What do you find valuable in your work life, and what is your favorite aspect of your job?

My work comes with impact and flexibility. And then it has variation. Some days, all I do is analyze data on my computer. I love coding and finding patterns in data, and I can zone completely out when working with it. But being in front of the computer can’t stand alone, and I appreciate also having days away from it attending meetings, organizing, etc. With my podcast project, I travel a lot around in Denmark. This has been so fantastic, and I have met incredible people and (re)discovered what a fantastic country I live in. Communicating plant science is a lot of fun. It’s a real challenge to cover a topic in a 20-minute episode, and I am learning a lot from this process.
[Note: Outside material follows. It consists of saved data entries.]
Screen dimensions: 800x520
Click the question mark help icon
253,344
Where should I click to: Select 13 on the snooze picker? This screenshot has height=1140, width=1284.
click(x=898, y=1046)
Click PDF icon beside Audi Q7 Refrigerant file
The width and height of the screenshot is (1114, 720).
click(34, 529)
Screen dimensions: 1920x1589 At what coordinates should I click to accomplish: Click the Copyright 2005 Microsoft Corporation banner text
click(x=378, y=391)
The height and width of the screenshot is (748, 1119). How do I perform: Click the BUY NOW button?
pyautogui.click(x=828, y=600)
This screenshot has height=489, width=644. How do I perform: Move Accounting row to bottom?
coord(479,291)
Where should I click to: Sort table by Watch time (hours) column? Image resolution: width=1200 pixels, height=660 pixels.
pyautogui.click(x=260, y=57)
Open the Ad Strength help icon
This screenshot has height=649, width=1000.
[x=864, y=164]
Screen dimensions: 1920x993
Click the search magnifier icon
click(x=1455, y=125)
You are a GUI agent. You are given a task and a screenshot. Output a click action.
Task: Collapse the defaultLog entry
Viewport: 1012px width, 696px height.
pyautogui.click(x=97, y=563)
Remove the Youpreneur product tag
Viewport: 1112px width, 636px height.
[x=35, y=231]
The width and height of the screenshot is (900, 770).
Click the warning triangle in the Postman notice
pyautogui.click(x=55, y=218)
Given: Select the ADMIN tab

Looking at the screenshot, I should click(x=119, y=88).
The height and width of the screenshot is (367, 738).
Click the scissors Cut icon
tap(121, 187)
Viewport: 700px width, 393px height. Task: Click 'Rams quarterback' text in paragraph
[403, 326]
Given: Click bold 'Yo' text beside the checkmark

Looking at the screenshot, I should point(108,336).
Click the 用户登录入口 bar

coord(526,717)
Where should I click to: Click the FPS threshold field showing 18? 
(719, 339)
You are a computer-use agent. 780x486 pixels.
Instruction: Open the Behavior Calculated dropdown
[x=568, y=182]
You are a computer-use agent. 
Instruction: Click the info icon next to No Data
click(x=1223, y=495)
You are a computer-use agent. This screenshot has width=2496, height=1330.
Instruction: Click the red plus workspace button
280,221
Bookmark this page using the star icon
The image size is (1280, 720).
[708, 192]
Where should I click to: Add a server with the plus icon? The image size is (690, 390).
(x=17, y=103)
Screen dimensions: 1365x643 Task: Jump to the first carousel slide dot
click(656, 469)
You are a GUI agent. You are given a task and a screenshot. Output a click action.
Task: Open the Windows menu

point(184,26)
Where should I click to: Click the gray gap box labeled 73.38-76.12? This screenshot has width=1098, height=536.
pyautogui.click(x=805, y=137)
How do you manage to disconnect from work and find a work-life balance?

I would say that a work-life balance happens more naturally because of my kids. Work can still occupy my mind when I come home, but there is a natural limit to how much I can focus on it. It works well for me to really leave work, also mentally, and come back the next day. Having time for friends, however, can then be tricky these years, juggling a career while being present at home. My friends mean a lot to me, and it feels bad that I can’t always keep up, not because I don’t want to, but simply because of time and energy.

Family time during my visit to UC Davis, California (February 2020)

How do you define success?

I think success comes in many shapes. It is tempting to only consider success as “climbing the career ladder,” and I have a lot of respect for those who manage that. But success is also having a work-life balance in place. It can be choosing a job on interest over salary.

If you could give advice to your younger self, what would it be?

Follow your instinct and do not feel obliged to take advice you did not ask for. Haha, oh, the irony of traveling ten years back and giving myself the advice I didn’t ask for to not take the advice I didn’t ask for…  Just follow your instinct, then… And allow yourself to follow your heart. Super cheesy but nevertheless important.